World Rugby, the sport's world governing and law-making body, has already shown how compulsive live access to decision making in the 'corridors of power' can be with live coverage of the TMO's room and the multi-angle Hawk Eye technology they use to analyse replays of crucial decisions.
The International Hockey Federation (FIH) also understands the extra value this technology brings to existing and potential new audiences. It has invested in 4k Ultra HD and Hawk Eye SMART replay tech, giving fans, umpires and coaches the benefit of instant real-time, multi-view replays and analysis.
The objective of traditional sport sponsorships was simply to reach the maximum number of people. The fractured digital landscape has made that more difficult, so brands have shifted their focus on getting to know fans, in order to be able to target them with personalised messages based on their passions.

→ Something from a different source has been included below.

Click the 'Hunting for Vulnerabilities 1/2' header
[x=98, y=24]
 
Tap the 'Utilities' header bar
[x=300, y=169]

To do that, they need access to customer data.
Consequently, Jez Clark the head at the leading marketing agency, Fuse revels, "Conversations we're having now around the grounding of deals are increasingly focused on access to data on the rights holder's audiences,".
He adds, "We have access to a broad range of tools to help us collect and understand the data and gain behavioural insights into how people are consuming and connecting with sport".
That deep knowledge of a rights holder's audience is incredibly valuable, enabling a sponsor to shape their offering to match each fan's demographics and personal interests, rather than producing one message that may only resonate with a fraction of its potential audience.
It's clear the sands have shifted dramatically, and sport is still moulding itself to the different demands of changing behaviour of its audience. Only with a flexible, multi-skilled and robust workforce will the industry be able to stay ahead of the game.